YOUR INSTRUCTIONS: The answer must be every line from the entries below that contains "Save".

(Items listed in a dataset)
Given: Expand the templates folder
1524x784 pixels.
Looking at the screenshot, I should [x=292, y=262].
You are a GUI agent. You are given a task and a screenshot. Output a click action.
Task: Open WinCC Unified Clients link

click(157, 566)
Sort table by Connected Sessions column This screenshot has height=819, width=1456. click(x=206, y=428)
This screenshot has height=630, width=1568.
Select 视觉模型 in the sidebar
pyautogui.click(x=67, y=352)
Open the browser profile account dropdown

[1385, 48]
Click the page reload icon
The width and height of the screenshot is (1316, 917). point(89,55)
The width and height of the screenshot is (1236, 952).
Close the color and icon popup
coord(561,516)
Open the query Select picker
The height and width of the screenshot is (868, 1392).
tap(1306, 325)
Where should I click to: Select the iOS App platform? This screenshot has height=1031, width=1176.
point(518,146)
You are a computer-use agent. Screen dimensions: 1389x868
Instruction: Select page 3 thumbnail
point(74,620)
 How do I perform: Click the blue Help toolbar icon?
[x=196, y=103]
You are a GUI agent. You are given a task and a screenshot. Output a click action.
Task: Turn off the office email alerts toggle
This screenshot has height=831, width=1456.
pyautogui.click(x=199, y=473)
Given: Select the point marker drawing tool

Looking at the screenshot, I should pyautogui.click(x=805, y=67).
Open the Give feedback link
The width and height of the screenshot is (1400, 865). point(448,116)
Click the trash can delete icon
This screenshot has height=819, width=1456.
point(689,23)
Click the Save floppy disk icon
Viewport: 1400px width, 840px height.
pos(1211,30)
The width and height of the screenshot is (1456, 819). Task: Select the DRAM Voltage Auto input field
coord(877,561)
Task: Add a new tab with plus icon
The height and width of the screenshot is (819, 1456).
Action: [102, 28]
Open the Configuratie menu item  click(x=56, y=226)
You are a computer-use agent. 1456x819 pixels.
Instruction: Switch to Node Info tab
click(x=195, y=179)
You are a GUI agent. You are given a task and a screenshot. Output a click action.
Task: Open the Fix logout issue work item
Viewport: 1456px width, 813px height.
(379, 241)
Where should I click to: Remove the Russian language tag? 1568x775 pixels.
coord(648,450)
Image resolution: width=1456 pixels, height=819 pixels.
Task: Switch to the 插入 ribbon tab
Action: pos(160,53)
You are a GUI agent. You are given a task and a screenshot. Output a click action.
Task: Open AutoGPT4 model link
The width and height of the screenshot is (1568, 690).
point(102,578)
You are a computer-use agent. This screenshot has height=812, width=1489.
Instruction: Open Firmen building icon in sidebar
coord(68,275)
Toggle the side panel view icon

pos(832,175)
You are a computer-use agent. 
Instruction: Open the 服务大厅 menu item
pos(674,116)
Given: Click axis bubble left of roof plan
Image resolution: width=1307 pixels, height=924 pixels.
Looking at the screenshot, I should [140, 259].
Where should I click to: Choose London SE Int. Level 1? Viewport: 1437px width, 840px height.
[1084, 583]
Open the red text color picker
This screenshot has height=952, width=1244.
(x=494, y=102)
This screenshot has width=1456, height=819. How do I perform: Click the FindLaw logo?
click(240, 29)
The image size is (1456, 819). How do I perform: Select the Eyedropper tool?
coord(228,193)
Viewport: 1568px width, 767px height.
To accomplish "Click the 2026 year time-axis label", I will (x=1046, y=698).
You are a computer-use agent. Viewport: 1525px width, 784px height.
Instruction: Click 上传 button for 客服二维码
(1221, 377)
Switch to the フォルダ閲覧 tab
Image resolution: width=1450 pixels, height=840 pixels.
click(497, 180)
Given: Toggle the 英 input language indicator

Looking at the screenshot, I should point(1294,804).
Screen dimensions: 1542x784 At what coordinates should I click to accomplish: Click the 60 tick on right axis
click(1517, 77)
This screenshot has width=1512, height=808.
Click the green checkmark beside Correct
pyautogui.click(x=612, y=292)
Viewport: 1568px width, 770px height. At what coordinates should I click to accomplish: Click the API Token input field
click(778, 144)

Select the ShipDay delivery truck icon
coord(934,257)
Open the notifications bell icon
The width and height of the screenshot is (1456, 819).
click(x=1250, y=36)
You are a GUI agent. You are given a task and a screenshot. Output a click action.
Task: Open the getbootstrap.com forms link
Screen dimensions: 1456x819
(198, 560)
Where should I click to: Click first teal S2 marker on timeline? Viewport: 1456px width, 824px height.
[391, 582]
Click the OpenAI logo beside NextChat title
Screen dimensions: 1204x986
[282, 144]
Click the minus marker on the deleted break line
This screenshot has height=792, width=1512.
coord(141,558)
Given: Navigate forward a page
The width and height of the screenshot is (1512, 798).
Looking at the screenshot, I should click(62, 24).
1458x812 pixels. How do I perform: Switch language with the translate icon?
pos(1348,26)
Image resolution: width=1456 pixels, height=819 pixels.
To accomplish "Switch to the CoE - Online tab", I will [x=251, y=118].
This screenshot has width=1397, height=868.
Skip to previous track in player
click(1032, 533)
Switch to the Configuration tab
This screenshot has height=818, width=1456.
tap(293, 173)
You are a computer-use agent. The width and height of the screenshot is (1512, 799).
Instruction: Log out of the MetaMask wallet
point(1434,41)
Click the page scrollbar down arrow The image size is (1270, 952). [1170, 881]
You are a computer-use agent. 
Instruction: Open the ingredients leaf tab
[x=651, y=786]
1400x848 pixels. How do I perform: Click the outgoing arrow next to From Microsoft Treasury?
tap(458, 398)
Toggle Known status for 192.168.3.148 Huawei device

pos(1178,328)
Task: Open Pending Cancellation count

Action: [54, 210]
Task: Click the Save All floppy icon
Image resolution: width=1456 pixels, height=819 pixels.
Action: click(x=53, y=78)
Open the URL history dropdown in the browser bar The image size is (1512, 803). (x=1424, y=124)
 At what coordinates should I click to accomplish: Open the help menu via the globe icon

ANSWER SPACE:
Click the Save floppy disk icon
Task: Click the Save All floppy icon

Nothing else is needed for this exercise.